— Work request —
Using the records below, give again exactly the lines from the line that contains "The width and" through the line that contains "the sidebar hamburger", both ends included, and only those.

— Data —
★ ★ ★ ★ ★ ★ ★

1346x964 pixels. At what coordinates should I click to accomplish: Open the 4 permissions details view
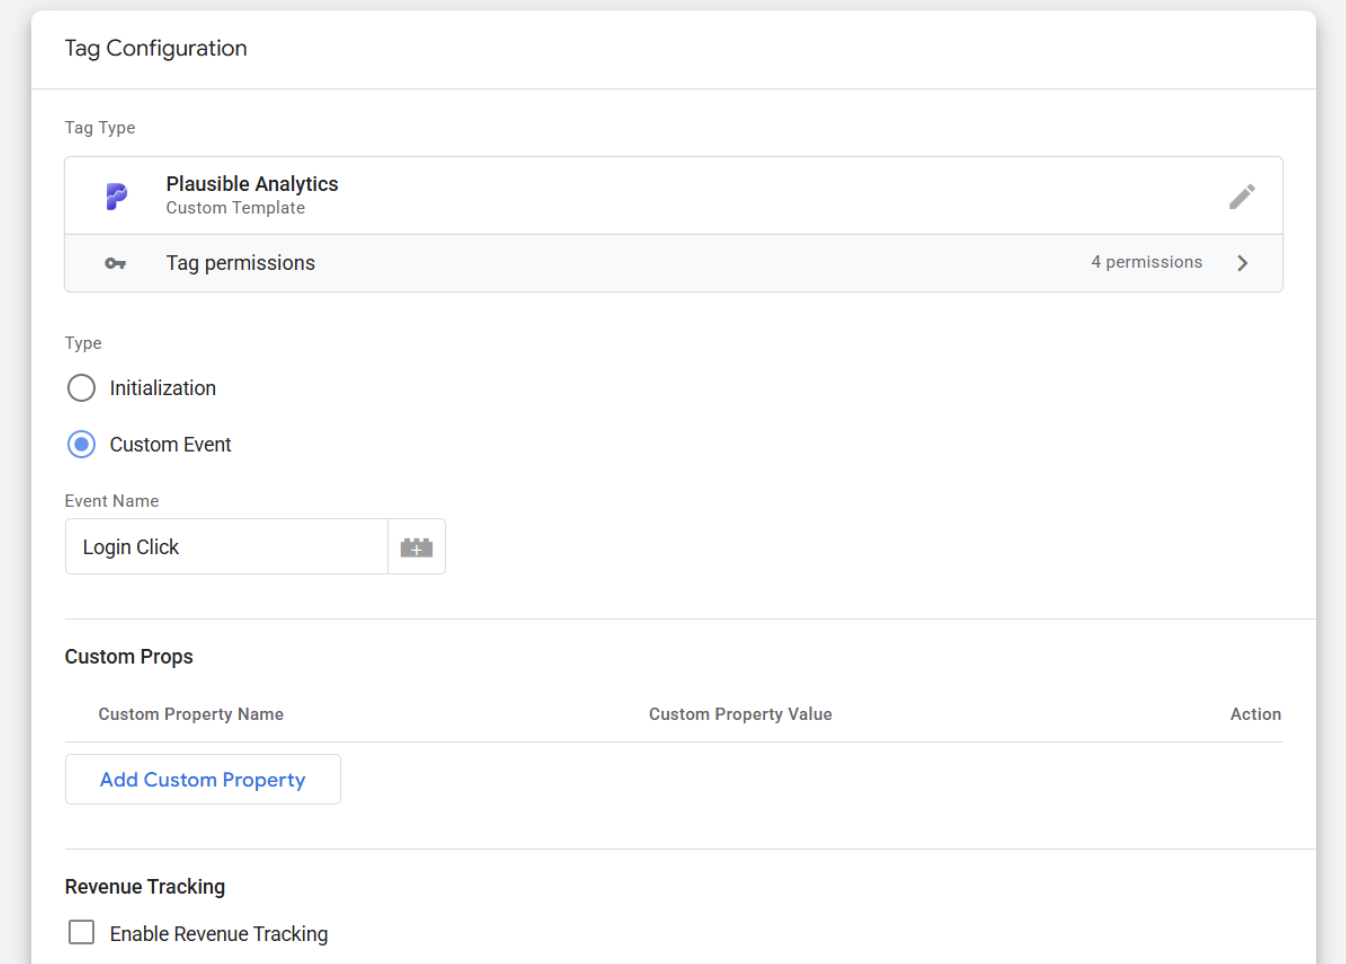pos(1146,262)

★ ★ ★ ★ ★ ★ ★

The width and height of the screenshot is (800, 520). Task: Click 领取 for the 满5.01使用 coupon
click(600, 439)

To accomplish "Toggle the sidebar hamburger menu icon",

★ ★ ★ ★ ★ ★ ★

— The completed task —
The width and height of the screenshot is (800, 520). Task: Click 领取 for the 满5.01使用 coupon
click(600, 439)

To accomplish "Toggle the sidebar hamburger menu icon",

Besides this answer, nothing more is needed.